Manifiesto


Ferrol

Hace un par de domingos, parafraseando unas ideas de Albert Camus, escribía yo aquí que lo normal en una persona con capacidad de reflexión, experiencia y cierta cultura es tener un criterio político y social propio, fundamentado en su manera de entender la vida, de respeto a la ética y a los derechos humanos. Pero ese criterio, progresista o conservador, no puede ser monolítico, recalcitrante y, menos que nada, despreciativo para los que no piensen lo mismo que él. Ni los partidos políticos ni nadie están en posesión de la verdad absoluta. Camus, premio Nobel de literatura y un gran luchador por la igualdad social y la libertad de pensamiento, no dudó en abandonar el Partido Comunista por su dogmatismo y por la laminación de las libertades del ciudadano. Siguió siendo un hombre comprometido con las causas humanas y sociales en las que creía, pero a su manera, con espíritu crítico y sin miedo a las críticas. «La ideología, sea cual sea, no puede encarcelar a las personas», dejó escrito el gran escritor francés.

Vuelvo sobre esto hoy a cuento del Manifiesto que acaban de firmar en EE.UU. escritores, pensadores y filósofos americanos, publicado esta semana en una revista de su país, y que tiene mucho que ver con el pensamiento de Camus. Son 154 intelectuales de gran influencia entre la población mundial. Todos ellos progresistas, no porque lo digan, sino porque así lo demuestran sus libros y sus obras. Los nombres de Shalman Rushdie, el autor de Versos satánicos, por cuyo libro estuvo muchos años escondido por una amenaza de muerte a la que el sector más fanático del Islam lo había sentenciado; de Noam Chomsky, prestigioso lingüista y filósofo y de la escritora Margaret Atwood dan una idea de la talla intelectual del conjunto de la lista. El Manifiesto nace de la idea de criticar los abusos racistas que se produjeron recientemente en USA, pero también muestra el desacuerdo de los firmantes con los excesos que se han vivido tras las razonables protestas. Condenan la avalancha de críticas y posicionamientos radicales que, de un tiempo a esta parte, está inundando el mundo de la información americana, en la cual están inmersos comentaristas y medios progresistas, cuando este era un recurso más propio de la derecha. Y condenan, muy especialmente, la intolerancia del nuevo progresismo hacia las opiniones opuestas, la moda de la humillación pública a quien no piense de igual manera y el ostracismo al que se condena al disidente. Todo este virus político está ganando fuerza en EE.UU., incluido el lado más progresista del espectro político. Proclaman que «el libre intercambio de información e ideas, que son el sustento vital de una sociedad liberal, está cada día volviéndose más estrecho». Y recuerdan que la restricción del debate, ya sea por parte de un gobierno represivo o una sociedad intolerante, perjudica a quienes tienen menos poder, reducen la capacidad de participación democrática y acaba poniendo en peligro a la propia democracia.

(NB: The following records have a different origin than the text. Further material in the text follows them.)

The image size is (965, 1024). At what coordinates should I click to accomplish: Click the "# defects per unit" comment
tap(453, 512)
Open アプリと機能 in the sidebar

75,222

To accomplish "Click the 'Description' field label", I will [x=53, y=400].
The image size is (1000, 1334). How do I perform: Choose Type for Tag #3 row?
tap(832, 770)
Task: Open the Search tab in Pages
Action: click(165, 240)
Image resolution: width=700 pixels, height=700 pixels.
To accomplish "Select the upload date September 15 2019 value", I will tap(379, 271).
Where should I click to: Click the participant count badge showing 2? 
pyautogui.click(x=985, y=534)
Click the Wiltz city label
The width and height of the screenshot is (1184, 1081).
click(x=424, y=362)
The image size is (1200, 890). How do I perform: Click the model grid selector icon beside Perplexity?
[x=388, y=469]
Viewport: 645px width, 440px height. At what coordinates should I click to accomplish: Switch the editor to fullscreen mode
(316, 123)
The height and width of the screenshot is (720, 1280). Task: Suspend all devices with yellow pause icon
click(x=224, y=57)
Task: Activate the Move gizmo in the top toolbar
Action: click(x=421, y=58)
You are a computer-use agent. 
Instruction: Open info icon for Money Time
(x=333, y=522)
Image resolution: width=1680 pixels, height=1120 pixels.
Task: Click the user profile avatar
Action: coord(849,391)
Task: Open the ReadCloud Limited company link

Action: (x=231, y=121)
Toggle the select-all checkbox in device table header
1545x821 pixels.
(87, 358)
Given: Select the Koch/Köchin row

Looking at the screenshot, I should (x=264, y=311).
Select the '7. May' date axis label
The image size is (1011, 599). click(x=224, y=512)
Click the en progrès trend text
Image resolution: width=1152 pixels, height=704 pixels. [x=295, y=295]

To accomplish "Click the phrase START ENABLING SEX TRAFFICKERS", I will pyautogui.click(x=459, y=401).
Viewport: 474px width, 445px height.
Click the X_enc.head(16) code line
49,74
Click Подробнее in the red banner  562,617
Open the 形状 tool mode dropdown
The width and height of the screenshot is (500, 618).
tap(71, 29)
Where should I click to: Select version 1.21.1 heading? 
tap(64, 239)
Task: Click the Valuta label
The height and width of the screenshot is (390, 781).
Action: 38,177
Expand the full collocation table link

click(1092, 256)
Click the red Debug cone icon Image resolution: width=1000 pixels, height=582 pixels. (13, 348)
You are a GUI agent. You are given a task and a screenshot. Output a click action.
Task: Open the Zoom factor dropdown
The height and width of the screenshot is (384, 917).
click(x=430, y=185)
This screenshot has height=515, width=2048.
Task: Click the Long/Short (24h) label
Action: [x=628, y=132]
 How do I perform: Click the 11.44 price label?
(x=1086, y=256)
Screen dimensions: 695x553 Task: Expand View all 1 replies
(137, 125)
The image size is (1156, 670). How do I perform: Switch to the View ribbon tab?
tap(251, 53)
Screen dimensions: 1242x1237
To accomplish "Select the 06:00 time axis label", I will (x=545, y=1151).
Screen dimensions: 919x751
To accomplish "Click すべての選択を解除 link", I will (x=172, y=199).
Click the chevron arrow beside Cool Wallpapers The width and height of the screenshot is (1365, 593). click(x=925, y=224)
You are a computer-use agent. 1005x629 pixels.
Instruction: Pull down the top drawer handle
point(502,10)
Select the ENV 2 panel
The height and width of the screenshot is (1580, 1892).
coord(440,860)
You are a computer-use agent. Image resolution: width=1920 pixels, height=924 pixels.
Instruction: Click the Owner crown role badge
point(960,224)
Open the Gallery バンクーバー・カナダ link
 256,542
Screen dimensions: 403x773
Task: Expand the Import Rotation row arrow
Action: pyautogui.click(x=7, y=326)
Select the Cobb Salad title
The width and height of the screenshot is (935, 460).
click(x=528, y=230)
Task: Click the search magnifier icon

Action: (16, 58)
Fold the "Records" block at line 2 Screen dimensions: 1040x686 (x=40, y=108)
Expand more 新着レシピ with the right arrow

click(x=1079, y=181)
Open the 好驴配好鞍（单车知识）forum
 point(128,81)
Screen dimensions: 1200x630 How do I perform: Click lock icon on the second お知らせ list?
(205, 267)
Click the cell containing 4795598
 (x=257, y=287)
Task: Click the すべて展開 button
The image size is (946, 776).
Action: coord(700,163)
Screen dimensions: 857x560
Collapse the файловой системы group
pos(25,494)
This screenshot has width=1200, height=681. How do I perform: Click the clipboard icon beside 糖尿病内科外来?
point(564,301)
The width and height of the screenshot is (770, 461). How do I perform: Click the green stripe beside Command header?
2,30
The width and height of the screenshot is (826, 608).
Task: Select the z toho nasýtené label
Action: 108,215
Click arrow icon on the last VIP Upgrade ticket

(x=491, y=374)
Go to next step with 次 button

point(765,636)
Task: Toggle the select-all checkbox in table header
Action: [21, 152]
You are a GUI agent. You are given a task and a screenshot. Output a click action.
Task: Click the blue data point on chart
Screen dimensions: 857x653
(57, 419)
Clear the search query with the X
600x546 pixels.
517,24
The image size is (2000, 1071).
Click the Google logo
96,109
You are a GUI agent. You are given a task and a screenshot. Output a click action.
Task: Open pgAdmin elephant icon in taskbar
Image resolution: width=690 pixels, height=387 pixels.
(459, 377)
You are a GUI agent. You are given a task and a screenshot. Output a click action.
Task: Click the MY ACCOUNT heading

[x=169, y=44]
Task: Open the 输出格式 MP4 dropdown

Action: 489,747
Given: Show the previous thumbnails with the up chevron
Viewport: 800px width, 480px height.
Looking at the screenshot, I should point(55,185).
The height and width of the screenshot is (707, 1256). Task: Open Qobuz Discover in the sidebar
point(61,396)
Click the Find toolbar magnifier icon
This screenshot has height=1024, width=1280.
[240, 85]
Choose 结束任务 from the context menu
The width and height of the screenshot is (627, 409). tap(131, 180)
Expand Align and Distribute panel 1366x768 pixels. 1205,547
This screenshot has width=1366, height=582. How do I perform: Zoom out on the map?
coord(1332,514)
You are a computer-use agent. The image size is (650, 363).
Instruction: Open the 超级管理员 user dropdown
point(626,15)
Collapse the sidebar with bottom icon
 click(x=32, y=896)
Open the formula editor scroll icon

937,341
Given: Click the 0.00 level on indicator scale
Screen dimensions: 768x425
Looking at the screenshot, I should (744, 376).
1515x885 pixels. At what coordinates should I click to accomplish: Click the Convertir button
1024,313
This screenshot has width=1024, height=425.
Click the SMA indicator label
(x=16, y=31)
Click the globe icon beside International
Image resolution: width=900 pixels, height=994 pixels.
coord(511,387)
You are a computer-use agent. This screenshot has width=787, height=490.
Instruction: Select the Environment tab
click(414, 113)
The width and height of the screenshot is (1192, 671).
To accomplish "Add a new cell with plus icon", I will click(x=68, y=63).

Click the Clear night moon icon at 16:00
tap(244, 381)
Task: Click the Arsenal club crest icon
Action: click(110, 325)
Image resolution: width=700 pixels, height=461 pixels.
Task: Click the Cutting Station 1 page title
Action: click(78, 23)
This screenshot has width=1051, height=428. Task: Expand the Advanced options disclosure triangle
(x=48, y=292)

Me ha alegrado mucho la lectura de este manifiesto, y me alegraría aún más que los intelectuales progresistas españoles publicasen otro en esta misma línea. Por lo menos, podría servir para que nuestro Gobierno fuese transparente y para que su vicepresidente entendiese de una vez que la prensa libre, de distintas opciones y variadas tendencias, es necesaria. Y que no estar de acuerdo con él ni con su forma de entender los problemas de España es totalmente legítimo y mucho menos nocivo que normalizar los insultos.